--- What needs to be done ---
Please answer these questions on the passage about the Quad and the Squad:
1. Which four countries sent defense ministers to the meeting that the passage links to the Squad?
2. What two frames have narratives about possible militarisation of the Quad traditionally involved?
3. According to the passage, what did nationalist opinion in the interwar years see as responsible for the misery of World War I?

-- start of Extract to read --

In the backdrop of China’s grey-zone coercion tactics against the Philippines, the recent meeting of defense ministers of the United States, Japan, Australia, and the Philippines underscored a new Pacific deterrence imperative: the Squad. For some, the development projects the Quad in a paler light, given its hitherto role as the pre-eminent regional minilateral initiative to balance China. The Quad is often perceived as an organisation with largely a public goods provision mandate. The Squad may have brought a security paradigm in the picture that the Quad lacks.
The question whether the Quad should be militarised has been debated ad nauseam and now seems nudged by the ‘Squad’ proposition.
Strategic autonomy
The narratives around possible militarisation of the Quad have traditionally involved two frames; the first concerns China’s growing influence in the Indo-Pacific and the second, India being its ‘weakest link’. Both the persuasion and the critique seem to converge should the Quad, indeed, were to add a military purpose. From India’s perspective, the desire to avoid a military alliance in the region is preeminent. However, divergent interests within the group and threat perception of other Quad members sometime overshadow that concern conceptually. Besides, the China question in India’s national discourse continues to grow starker. India has not only increased footprints in the South China Sea but has openly backed the Philippines’s rights to operate freely against Chinese harassment and counter-claims of sovereignty which is at odds with the 2016 decision of the Permanent Court of Arbitration.
India’s reluctance to embrace a militarised Quad is rooted in its pursuit of strategic autonomy as the appropriate foreign policy approach. This deep-rooted origins of the suspicion of alliance politics among India’s strategic elites perhaps dates back to the nationalist opinion in interwar years which saw imperial competition, alliance chain-ganging, and arms race as responsible for the misery of World War I. The consequent pursuit of a non-aligned foreign policy paid reasonable dividends in the post-independence years as India mostly faced a relaxed geopolitical environment as a preponderant power in its immediate neighbourhood, safely tucked away from the frontlines of the Cold War superpower conflict.
India’s reluctance to embrace a militarised Quad is rooted in its pursuit of strategic autonomy as the appropriate foreign policy approach.

-- end of Extract to read --
-- start of Provided records --

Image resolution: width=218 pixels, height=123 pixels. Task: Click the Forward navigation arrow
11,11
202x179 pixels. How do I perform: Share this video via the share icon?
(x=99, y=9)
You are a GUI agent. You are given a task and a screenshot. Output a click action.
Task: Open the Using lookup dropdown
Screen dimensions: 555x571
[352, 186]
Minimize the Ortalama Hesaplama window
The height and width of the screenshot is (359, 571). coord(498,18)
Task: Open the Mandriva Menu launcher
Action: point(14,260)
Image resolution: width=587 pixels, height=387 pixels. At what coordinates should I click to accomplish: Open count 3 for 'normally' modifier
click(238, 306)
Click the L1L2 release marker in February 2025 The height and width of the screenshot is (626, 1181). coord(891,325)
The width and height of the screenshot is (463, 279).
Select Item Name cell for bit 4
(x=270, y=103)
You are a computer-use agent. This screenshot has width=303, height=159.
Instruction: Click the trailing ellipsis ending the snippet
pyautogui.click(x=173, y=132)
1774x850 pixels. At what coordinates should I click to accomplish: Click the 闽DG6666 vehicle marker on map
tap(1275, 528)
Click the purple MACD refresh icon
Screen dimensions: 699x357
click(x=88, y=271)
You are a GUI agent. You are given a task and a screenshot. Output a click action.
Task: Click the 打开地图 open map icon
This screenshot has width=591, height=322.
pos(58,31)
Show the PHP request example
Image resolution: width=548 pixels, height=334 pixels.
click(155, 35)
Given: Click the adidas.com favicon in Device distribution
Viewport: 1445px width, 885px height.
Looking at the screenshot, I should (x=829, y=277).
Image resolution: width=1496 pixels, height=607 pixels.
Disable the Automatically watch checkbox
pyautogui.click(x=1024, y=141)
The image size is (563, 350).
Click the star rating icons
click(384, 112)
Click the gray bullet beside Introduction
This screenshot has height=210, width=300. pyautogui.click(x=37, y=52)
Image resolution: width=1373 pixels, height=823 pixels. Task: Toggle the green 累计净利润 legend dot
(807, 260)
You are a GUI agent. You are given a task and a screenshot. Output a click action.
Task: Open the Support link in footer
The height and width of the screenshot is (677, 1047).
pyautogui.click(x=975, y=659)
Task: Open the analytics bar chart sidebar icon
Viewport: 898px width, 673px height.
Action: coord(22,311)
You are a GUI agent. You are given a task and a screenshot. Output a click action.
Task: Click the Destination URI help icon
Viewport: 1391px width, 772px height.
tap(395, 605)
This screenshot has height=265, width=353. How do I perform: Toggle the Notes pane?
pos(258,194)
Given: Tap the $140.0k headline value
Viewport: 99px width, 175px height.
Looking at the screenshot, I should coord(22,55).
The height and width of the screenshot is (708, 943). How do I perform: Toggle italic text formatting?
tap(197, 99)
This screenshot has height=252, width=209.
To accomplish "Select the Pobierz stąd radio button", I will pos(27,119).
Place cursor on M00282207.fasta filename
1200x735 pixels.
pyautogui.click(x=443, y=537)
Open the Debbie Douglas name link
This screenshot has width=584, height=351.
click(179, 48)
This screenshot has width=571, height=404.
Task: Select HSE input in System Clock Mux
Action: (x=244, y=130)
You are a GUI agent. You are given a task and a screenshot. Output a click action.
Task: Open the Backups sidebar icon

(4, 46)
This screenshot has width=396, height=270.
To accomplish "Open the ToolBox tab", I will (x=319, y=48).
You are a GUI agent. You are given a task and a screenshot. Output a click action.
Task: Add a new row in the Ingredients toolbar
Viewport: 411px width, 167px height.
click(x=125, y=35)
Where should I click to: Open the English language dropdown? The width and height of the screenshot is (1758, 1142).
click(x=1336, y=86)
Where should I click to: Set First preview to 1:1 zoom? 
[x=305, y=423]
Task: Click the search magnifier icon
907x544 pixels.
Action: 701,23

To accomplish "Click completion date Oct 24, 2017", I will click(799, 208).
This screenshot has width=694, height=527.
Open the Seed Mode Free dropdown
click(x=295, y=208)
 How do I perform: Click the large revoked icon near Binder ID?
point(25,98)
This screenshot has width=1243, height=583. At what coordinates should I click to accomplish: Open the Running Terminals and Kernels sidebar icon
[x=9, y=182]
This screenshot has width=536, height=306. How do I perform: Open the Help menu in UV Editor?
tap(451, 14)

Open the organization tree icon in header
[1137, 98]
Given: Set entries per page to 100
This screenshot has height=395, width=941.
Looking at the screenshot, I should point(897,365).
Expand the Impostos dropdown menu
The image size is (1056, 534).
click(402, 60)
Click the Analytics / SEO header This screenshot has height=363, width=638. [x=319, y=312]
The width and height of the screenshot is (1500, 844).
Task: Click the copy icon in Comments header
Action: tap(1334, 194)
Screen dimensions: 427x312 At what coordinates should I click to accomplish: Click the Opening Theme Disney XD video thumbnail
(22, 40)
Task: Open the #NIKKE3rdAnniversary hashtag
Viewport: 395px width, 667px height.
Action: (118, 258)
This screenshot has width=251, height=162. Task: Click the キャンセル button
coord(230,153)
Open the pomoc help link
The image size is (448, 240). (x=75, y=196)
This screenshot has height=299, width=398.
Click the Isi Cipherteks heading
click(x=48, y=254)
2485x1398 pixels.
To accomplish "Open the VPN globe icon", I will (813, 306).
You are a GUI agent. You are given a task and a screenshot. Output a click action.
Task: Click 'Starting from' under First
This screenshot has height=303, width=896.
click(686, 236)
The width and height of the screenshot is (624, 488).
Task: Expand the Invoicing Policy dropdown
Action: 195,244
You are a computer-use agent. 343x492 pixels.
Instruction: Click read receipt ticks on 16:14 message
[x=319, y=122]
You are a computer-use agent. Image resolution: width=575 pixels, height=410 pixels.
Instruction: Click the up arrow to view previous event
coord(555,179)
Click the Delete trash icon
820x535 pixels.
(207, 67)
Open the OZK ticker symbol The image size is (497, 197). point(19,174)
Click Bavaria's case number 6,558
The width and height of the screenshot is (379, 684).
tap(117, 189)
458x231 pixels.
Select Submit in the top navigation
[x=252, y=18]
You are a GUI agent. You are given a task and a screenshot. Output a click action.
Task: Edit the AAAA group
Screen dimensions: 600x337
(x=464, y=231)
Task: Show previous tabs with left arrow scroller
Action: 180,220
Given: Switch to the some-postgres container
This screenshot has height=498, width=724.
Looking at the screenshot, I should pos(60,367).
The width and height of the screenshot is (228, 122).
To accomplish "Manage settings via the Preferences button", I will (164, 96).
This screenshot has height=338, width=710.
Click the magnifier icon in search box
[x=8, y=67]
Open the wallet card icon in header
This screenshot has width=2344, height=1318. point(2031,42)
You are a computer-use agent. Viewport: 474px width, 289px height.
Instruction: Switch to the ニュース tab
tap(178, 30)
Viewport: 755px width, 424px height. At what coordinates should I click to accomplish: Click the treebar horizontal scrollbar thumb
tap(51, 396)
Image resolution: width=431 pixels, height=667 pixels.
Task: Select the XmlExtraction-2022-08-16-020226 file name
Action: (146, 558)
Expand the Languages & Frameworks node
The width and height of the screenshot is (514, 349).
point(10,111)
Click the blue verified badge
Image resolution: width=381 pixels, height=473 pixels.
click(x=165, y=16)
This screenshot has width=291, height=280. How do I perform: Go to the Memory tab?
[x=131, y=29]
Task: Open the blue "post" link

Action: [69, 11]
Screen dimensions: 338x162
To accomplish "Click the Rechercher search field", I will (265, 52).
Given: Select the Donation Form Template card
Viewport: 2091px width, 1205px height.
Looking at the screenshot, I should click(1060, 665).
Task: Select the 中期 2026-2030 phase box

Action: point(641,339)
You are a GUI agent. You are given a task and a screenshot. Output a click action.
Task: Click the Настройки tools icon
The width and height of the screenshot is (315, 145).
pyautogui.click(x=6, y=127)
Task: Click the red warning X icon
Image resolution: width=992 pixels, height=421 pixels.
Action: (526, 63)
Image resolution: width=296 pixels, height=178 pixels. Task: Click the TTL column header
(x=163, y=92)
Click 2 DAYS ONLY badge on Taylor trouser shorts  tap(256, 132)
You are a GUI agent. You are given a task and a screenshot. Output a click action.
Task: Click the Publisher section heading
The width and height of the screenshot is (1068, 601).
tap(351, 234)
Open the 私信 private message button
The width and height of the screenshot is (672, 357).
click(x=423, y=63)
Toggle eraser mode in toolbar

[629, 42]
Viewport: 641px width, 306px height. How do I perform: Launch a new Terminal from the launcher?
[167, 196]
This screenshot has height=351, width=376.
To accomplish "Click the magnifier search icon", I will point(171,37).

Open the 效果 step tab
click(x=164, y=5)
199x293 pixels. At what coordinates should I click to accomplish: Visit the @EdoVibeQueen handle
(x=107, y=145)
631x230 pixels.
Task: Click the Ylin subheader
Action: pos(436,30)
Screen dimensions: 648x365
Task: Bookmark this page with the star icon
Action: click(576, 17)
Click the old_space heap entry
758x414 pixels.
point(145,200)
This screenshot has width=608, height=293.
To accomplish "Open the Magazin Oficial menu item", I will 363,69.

-- end of Provided records --

--- Final answer ---
1. The United States, Japan, Australia, and the Philippines.
2. China's growing influence in the Indo-Pacific, and India being the Quad's "weakest link."
3. Imperial competition, alliance chain-ganging, and an arms race.